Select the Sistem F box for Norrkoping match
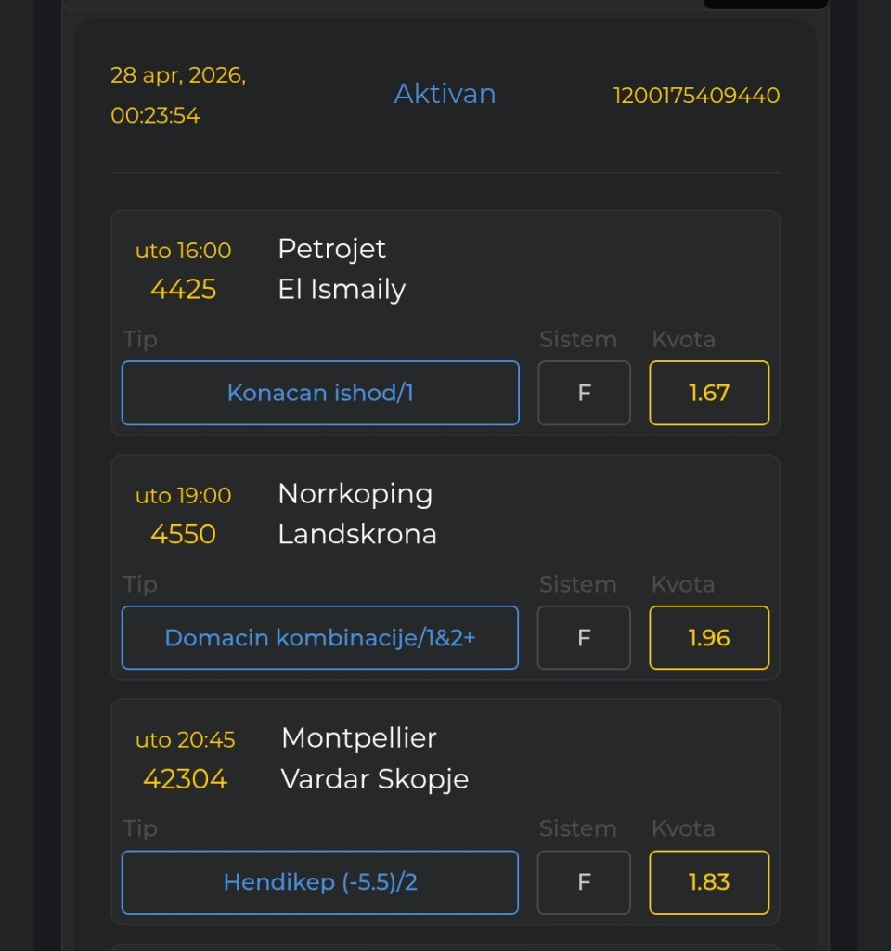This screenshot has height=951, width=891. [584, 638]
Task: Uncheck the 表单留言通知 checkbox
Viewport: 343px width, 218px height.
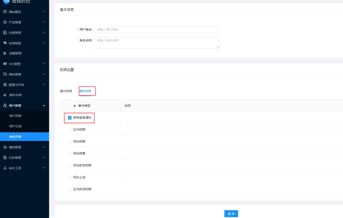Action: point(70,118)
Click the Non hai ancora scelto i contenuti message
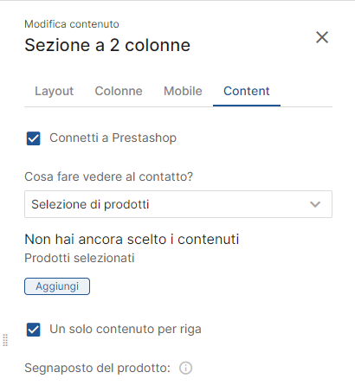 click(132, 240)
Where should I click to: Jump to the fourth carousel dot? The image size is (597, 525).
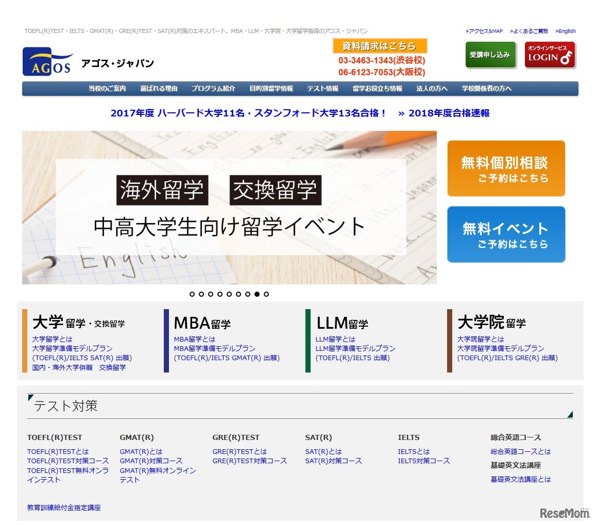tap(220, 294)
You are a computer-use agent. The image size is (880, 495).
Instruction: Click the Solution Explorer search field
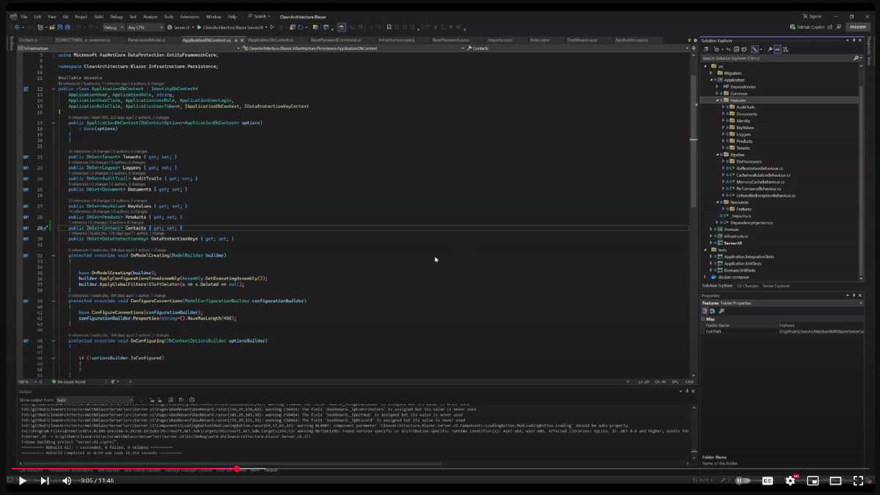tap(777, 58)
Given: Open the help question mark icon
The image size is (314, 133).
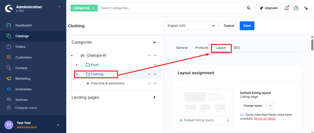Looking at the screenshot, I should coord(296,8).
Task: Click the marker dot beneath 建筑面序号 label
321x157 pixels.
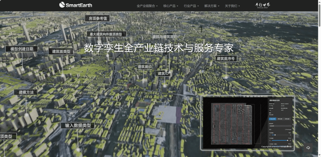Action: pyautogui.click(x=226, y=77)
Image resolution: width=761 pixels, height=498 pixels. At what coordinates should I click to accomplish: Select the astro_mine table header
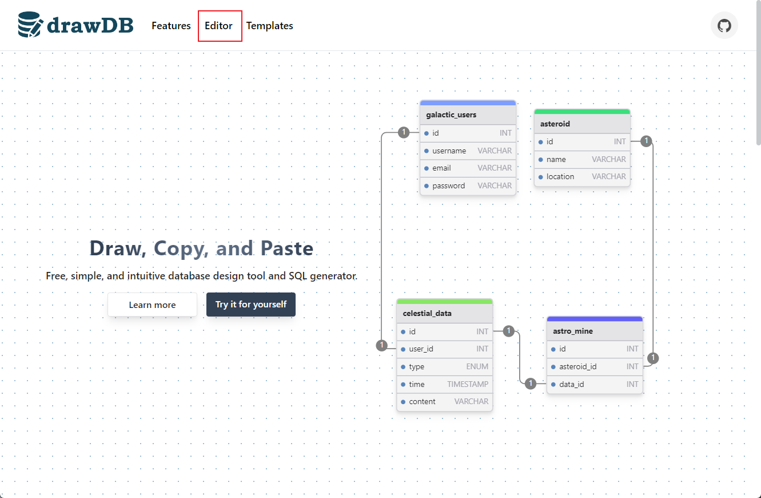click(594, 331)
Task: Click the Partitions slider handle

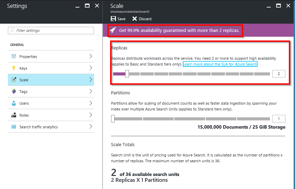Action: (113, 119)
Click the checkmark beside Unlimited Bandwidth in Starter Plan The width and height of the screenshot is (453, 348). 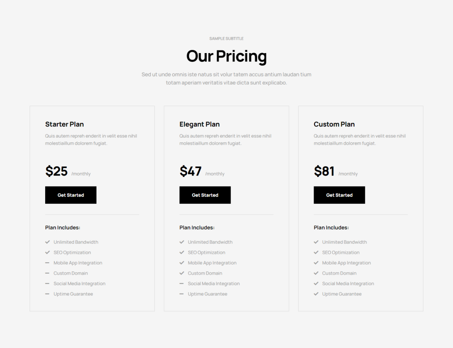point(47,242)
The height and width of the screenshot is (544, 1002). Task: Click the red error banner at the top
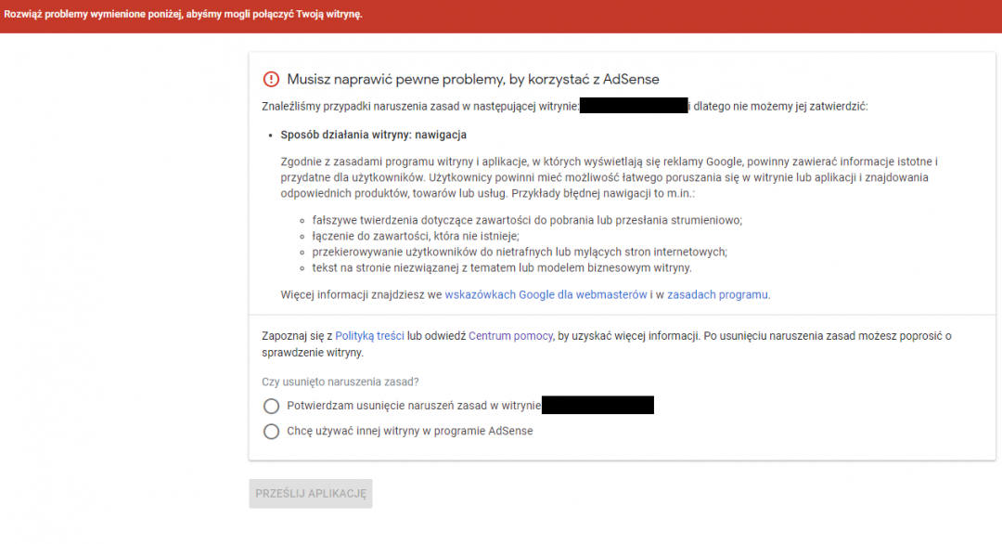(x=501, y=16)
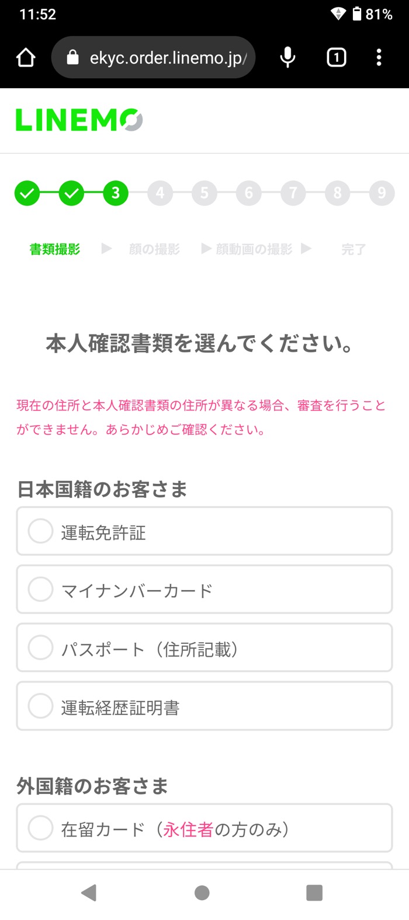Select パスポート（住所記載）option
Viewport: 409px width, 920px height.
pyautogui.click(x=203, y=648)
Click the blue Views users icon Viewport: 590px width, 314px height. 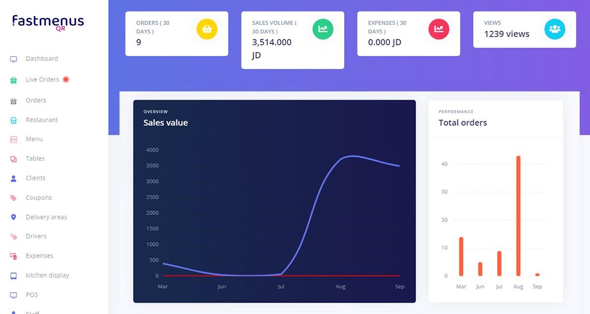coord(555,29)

========================================

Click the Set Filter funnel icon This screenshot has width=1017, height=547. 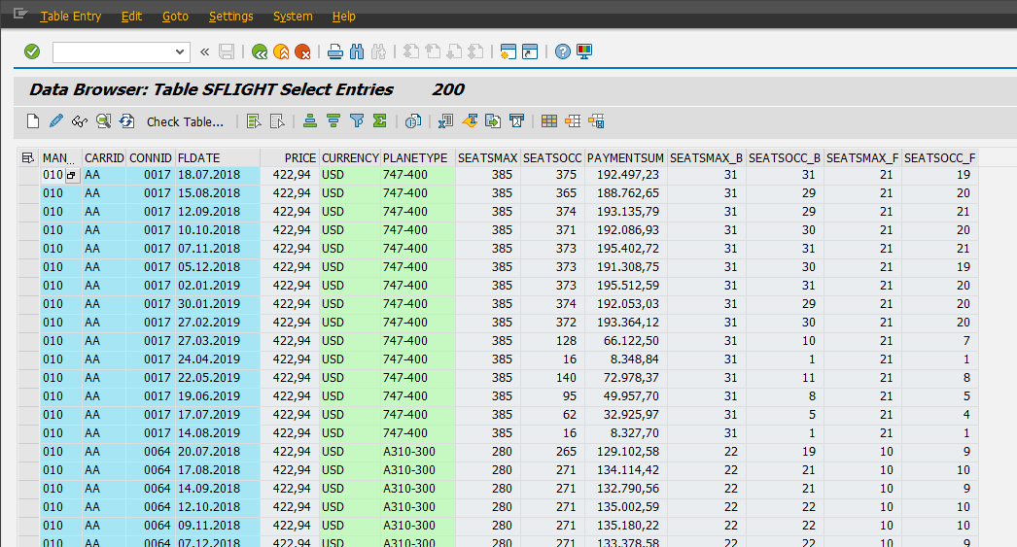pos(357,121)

========================================

What you will do> Give again the stretch of lines above from the one with "Click the Non" through the one with "You are a computer-use", both ends kept, and copy no pictures.

Written solution>
Click the Non hai ancora scelto i contenuti message
 click(132, 240)
Where should I click to: Jump to the fourth carousel dot? The image size is (597, 525).
tap(220, 294)
You are a computer-use agent. The image size is (880, 495).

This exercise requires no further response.